## [Your assignment]
Search the entries below for the word "will", then copy each line in which it is found.

▬▬▬▬▬▬▬▬▬▬

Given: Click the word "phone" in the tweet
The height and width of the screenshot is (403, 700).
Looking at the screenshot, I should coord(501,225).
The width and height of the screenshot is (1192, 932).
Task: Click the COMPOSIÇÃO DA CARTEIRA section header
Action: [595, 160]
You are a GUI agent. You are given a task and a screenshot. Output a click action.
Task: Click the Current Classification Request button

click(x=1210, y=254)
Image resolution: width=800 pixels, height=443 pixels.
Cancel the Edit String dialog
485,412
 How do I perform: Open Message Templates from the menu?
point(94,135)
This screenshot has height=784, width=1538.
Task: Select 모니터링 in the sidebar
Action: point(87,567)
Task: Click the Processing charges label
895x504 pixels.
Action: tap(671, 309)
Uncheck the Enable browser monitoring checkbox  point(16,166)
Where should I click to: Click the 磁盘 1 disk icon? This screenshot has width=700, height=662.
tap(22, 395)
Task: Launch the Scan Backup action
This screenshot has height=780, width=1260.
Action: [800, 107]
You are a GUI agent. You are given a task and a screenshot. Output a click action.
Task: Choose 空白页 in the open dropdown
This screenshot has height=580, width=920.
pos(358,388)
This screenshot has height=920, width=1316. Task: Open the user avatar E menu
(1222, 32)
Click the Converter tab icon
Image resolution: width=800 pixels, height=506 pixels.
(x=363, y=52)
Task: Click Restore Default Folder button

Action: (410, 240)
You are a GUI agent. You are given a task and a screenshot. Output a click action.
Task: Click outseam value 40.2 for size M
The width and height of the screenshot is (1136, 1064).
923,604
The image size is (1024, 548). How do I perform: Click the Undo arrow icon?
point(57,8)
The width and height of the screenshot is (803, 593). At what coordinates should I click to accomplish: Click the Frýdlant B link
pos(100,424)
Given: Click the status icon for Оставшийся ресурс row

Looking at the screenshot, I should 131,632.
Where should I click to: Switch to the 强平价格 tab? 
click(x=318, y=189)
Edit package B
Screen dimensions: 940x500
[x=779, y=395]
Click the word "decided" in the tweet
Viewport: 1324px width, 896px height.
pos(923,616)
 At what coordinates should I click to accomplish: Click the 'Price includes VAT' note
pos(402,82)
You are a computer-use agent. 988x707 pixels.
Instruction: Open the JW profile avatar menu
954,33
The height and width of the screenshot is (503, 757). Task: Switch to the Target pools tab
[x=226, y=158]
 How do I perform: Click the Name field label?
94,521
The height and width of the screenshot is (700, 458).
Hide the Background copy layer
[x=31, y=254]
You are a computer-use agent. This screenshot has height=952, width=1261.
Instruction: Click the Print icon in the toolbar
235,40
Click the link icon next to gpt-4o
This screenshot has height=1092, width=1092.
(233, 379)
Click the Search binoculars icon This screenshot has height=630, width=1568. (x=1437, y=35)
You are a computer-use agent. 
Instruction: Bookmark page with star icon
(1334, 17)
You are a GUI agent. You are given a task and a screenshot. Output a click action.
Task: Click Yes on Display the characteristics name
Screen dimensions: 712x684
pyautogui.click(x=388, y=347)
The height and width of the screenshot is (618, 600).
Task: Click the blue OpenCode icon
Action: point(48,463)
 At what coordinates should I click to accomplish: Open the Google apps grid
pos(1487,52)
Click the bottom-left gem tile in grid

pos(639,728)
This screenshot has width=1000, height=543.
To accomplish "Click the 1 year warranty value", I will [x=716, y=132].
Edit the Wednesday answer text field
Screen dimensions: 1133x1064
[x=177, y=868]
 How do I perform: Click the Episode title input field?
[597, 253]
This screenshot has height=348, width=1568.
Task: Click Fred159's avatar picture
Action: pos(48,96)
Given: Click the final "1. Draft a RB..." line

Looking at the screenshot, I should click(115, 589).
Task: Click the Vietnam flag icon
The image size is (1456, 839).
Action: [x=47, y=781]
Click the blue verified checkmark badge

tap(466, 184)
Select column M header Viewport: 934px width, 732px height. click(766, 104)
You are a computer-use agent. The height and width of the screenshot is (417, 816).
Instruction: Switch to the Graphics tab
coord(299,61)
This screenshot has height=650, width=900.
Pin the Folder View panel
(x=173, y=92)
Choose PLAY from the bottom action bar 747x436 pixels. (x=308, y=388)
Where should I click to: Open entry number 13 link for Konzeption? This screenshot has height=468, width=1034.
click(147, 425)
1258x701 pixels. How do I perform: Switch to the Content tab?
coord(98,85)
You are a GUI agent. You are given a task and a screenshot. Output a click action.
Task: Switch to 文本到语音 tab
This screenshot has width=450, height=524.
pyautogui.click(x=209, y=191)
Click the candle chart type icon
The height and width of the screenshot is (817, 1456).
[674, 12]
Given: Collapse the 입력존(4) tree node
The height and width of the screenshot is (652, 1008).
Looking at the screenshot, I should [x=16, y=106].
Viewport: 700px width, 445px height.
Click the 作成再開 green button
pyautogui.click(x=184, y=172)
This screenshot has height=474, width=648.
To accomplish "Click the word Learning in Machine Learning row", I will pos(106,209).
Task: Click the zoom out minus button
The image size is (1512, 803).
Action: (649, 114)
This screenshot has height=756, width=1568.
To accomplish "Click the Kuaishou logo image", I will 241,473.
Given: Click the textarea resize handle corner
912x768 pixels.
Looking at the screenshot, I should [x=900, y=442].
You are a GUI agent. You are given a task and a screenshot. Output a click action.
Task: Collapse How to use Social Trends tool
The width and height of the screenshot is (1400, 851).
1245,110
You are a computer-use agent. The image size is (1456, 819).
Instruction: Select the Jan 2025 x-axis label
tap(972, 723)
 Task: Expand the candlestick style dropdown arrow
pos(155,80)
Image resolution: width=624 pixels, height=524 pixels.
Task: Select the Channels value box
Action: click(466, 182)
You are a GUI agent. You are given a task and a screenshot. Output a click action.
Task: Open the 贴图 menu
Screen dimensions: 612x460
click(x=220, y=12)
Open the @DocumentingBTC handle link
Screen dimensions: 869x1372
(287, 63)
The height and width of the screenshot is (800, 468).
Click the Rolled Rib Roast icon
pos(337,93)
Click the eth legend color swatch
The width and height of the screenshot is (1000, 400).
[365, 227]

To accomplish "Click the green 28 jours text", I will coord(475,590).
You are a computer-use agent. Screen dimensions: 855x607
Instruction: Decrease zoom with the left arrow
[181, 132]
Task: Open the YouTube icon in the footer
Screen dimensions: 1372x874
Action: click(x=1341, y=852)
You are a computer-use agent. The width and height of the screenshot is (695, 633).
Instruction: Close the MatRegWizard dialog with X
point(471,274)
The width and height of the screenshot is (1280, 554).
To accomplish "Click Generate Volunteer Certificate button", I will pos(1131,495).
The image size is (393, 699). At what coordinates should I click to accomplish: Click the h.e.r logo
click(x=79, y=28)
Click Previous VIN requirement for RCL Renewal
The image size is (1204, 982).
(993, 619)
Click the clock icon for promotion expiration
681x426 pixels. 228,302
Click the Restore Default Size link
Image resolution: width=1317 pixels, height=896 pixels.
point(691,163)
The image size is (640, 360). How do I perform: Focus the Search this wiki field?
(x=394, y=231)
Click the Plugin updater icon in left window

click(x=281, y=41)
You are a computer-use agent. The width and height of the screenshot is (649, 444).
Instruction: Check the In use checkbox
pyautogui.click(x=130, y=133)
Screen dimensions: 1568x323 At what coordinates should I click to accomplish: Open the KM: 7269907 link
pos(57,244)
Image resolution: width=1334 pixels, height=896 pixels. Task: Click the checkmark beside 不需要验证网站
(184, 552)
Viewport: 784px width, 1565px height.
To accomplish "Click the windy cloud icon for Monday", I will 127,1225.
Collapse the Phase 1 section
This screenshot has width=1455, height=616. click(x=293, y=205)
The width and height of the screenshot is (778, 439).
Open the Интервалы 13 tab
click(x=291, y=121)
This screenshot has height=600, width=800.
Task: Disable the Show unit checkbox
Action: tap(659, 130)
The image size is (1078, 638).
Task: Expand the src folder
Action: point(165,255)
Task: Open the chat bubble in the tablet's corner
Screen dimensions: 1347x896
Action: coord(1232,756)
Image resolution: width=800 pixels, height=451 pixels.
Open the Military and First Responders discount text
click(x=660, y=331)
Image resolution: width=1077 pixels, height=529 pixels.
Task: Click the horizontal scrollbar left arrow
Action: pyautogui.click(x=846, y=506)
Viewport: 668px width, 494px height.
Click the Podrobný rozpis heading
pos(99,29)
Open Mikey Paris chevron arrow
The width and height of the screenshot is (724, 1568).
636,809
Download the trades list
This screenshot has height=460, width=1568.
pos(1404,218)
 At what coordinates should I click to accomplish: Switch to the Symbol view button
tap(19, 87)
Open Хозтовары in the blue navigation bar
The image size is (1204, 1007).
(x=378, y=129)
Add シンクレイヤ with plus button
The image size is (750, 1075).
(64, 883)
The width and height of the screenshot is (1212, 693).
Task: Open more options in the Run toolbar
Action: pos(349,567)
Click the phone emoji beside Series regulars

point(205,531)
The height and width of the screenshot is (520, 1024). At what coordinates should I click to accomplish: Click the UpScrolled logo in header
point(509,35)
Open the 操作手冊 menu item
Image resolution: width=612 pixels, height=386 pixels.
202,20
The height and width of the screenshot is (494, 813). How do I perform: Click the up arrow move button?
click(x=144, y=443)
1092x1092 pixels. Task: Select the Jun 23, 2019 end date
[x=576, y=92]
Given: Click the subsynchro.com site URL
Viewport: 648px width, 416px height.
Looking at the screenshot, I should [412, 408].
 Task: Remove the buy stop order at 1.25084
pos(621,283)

▬▬▬▬▬▬▬▬▬▬

## [Your solution]
To accomplish "Click the 1 year warranty value", I will [x=716, y=132].
To accomplish "Click the word Learning in Machine Learning row", I will pos(106,209).
To accomplish "Click the Kuaishou logo image", I will 241,473.
To accomplish "Click the green 28 jours text", I will coord(475,590).
To accomplish "Click Generate Volunteer Certificate button", I will pos(1131,495).
To accomplish "Click the windy cloud icon for Monday", I will 127,1225.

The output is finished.